Dua kasus suap yang dibongkar KPK tersebut berkaitan dengan proyek di Dinas PUPR Kabupaten Ogan Komering Ulu dan proyek pembangunan jalan di Dinas PUPR Provinsi Sumut serta Satker Pembangunan Jalan Nasional Wilayah I Sumut.
Upaya penindakan ini bertujuan untuk memberikan efek jera kepada para pelaku korupsi yang telah merampas hak-hak rakyat Indonesia.
Selain itu, KPK juga berhasil memulihkan keuangan negara sebesar Rp452,88 miliar dalam semester I 2025. Angka ini terdiri dari PNBP sebesar Rp402,61 miliar dan realisasi hibah/penetapan status penggunaan (PSP) Rp50,26 miliar.
Keberhasilan ini tidak hanya diukur dari besarnya nilai yang dikembalikan, tetapi juga dari strategi penelusuran dan penyitaan aset yang dilakukan secara proaktif.

Dalam semester I 2025, KPK menangani 186 perkara tindak pidana korupsi, dengan rincian 31 penyelidikan, 43 penyidikan, 46 penuntutan, 31 perkara inkracht, dan 35 eksekusi.

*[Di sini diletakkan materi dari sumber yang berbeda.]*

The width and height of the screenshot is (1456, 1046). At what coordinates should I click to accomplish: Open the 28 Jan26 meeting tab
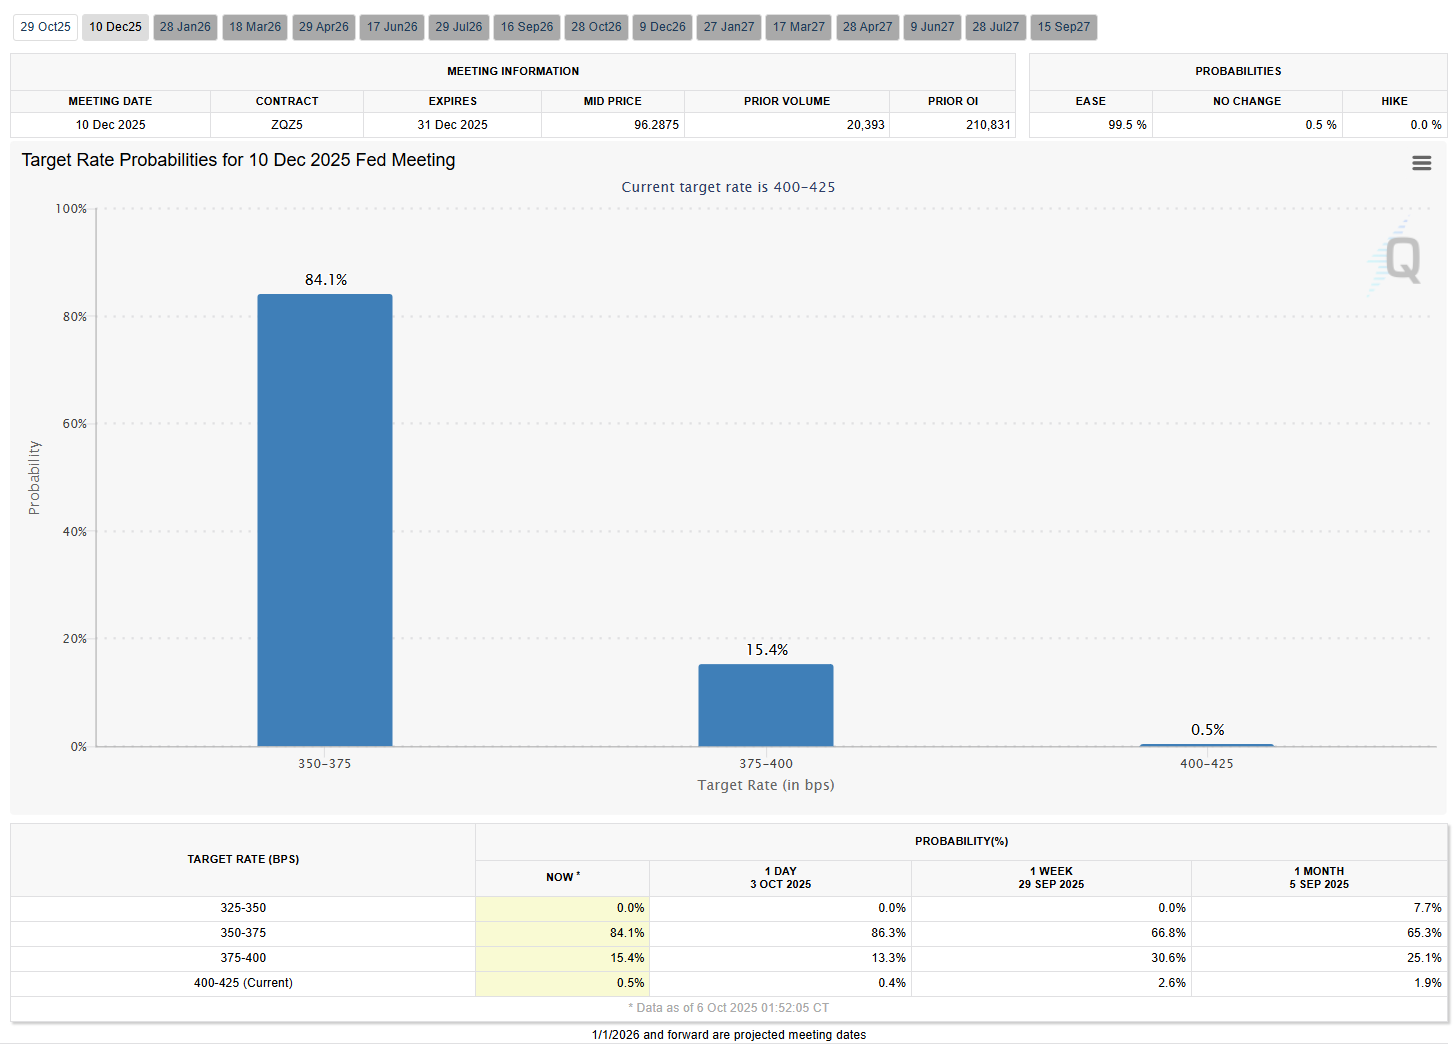coord(185,27)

KPK juga menyita sejumlah aset bernilai tinggi, termasuk 13 kendaraan dari perkara TPK di Kementerian Tenaga Kerja, 26 kendaraan dari dugaan korupsi di Bank Jabar Banten (BJB), serta 11 kendaraan dan uang Rp56 miliar dari kasus gratifikasi eks Bupati Kutai Kartanegara.¹
Dengan capaian-capaian tersebut, KPK menunjukkan komitmennya dalam memberantas korupsi dan memulihkan keuangan negara.
KPK berharap upaya penindakan ini dapat memberikan efek jera kepada para pelaku korupsi dan meningkatkan kesadaran masyarakat akan pentingnya transparansi dan akuntabilitas dalam pengelolaan keuangan negara.